What is needed is an exact copy of the whole listing below, with no pictures.
Extracted records below:
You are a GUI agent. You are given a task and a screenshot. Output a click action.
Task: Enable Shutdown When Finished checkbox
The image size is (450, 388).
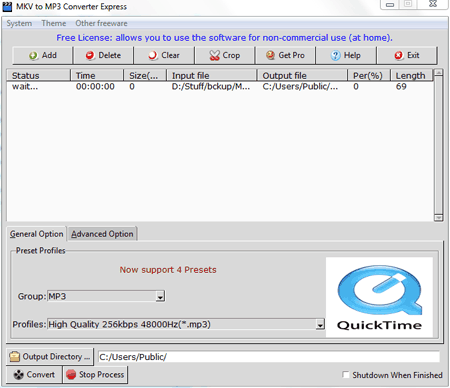[x=346, y=375]
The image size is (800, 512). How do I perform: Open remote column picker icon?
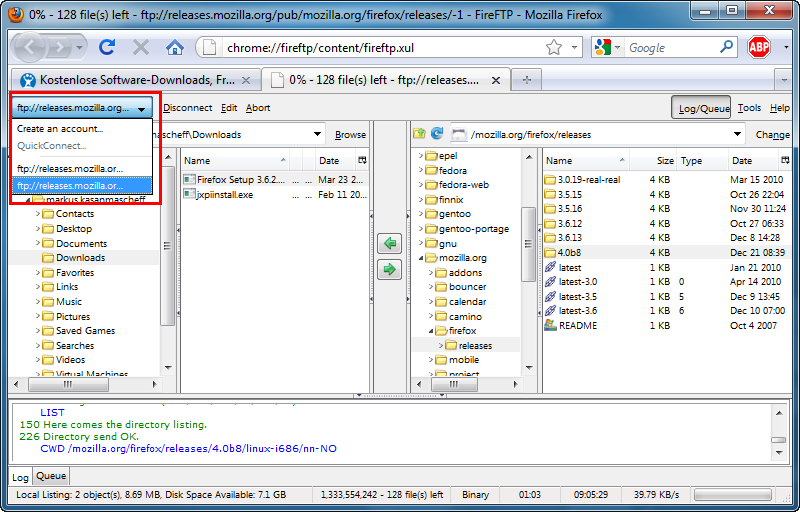[x=785, y=160]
End of Extracted records.
Response box:
You are a GUI agent. You are given a task and a screenshot. Output a click action.
Task: Enable Shutdown When Finished checkbox
The image size is (450, 388).
[x=346, y=375]
The image size is (800, 512). How do I perform: Open remote column picker icon?
[x=785, y=160]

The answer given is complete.